Work request:
Scan the entries below. List each line with "power".

Stored dataset items:
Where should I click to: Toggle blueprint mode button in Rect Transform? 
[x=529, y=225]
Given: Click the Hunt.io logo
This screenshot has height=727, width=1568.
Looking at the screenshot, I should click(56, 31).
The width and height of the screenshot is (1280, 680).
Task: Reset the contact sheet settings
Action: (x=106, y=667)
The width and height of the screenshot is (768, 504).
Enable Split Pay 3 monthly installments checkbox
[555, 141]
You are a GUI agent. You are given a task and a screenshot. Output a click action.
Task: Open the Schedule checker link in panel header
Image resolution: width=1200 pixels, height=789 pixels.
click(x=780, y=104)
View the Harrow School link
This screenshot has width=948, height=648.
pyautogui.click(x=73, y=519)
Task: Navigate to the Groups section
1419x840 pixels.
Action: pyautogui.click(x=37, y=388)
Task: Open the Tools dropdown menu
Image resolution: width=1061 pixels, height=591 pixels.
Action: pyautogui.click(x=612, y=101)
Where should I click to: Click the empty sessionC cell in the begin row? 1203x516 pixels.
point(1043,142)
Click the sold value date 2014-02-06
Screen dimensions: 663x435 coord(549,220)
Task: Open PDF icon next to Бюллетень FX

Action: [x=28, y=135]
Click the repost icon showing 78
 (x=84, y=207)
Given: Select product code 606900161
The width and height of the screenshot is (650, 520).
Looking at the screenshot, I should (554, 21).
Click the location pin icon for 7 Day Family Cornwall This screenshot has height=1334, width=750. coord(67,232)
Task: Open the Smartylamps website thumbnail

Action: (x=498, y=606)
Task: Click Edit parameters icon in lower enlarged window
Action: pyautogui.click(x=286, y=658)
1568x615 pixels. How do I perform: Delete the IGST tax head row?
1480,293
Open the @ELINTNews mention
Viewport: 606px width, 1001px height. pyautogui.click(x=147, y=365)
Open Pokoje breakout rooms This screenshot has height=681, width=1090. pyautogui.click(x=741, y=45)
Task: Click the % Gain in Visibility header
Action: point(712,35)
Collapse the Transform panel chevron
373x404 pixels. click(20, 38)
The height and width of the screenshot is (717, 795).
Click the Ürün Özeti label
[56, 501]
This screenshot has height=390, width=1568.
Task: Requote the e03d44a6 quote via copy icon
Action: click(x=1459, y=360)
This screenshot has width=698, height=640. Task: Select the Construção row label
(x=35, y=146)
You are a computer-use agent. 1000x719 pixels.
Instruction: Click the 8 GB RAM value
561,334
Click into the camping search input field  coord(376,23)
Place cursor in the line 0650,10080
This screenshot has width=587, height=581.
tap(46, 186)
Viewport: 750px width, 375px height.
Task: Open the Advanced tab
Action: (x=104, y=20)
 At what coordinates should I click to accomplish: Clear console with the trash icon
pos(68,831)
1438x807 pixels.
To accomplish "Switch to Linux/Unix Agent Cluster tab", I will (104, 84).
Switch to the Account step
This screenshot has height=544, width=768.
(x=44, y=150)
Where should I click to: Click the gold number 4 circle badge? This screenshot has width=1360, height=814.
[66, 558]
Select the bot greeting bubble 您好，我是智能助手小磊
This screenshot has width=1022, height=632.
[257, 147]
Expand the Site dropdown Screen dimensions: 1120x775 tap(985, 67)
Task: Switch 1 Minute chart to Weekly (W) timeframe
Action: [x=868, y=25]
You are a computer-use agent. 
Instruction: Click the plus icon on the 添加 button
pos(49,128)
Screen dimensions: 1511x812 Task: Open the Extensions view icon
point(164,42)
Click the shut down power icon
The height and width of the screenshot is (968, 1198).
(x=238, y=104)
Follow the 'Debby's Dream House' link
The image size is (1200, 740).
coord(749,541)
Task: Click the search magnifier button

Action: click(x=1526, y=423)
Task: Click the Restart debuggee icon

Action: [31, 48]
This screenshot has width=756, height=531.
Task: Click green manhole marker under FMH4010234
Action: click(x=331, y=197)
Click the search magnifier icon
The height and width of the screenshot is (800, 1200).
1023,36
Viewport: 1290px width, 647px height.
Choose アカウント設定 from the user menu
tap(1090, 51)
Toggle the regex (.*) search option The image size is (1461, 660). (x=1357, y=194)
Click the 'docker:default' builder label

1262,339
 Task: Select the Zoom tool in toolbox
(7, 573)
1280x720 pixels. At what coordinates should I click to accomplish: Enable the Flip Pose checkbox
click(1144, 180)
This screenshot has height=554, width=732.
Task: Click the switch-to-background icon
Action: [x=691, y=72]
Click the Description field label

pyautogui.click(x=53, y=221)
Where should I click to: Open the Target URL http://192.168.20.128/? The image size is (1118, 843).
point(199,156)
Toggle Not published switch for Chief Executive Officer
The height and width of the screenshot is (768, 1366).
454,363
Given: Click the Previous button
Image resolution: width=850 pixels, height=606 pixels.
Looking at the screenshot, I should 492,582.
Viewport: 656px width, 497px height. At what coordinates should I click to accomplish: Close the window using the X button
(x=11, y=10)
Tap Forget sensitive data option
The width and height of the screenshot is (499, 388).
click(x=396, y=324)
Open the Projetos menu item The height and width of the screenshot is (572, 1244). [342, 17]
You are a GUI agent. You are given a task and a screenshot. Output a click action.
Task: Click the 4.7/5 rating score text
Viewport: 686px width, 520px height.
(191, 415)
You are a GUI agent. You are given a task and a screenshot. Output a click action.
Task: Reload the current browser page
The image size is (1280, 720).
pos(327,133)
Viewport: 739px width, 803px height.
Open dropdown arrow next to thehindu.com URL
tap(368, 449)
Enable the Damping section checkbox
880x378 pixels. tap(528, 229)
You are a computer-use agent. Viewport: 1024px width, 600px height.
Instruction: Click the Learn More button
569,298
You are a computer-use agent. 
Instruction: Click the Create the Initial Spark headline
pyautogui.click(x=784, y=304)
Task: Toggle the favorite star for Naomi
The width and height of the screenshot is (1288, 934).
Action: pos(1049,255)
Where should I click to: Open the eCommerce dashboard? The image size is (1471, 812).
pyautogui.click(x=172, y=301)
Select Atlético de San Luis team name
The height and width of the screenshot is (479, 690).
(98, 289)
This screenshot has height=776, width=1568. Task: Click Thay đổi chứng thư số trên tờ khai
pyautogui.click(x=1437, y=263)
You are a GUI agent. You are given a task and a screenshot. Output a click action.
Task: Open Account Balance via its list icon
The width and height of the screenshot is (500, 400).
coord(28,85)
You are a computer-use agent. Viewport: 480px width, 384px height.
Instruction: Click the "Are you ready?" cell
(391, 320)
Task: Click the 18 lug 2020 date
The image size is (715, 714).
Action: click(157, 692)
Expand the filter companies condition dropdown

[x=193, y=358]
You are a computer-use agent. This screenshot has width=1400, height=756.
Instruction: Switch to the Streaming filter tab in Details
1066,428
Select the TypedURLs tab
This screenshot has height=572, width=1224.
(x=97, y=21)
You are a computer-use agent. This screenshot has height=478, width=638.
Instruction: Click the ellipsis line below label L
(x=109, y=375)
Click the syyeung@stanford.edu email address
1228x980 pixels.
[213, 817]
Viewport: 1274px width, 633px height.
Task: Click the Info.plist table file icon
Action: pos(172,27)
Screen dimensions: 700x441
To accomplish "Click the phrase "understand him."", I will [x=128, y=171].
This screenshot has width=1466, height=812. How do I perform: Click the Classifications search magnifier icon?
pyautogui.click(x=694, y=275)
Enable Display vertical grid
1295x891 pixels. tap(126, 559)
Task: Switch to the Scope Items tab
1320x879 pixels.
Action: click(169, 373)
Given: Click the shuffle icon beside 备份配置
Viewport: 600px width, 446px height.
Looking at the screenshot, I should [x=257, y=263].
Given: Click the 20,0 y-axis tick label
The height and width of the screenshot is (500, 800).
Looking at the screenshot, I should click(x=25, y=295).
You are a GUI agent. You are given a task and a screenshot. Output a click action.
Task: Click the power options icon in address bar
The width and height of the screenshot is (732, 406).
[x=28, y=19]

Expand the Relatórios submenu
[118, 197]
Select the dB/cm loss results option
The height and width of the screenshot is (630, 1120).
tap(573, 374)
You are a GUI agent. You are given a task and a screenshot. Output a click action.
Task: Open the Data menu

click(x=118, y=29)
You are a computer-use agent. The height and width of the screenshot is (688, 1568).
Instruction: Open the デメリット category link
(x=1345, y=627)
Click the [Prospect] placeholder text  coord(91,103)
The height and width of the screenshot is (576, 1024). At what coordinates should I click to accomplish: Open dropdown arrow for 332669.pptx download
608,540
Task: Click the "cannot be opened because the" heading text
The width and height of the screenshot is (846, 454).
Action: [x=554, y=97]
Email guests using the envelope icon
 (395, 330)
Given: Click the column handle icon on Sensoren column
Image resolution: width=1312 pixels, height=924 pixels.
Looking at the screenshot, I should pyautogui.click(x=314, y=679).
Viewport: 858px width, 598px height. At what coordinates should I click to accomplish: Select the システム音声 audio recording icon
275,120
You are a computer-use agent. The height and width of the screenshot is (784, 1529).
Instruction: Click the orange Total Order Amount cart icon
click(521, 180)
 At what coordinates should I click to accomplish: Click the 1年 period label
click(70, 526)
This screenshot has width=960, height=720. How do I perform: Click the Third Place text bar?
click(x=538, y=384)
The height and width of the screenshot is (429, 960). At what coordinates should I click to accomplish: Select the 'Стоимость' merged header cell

Expected answer:
Click the shut down power icon
Task: Click the power options icon in address bar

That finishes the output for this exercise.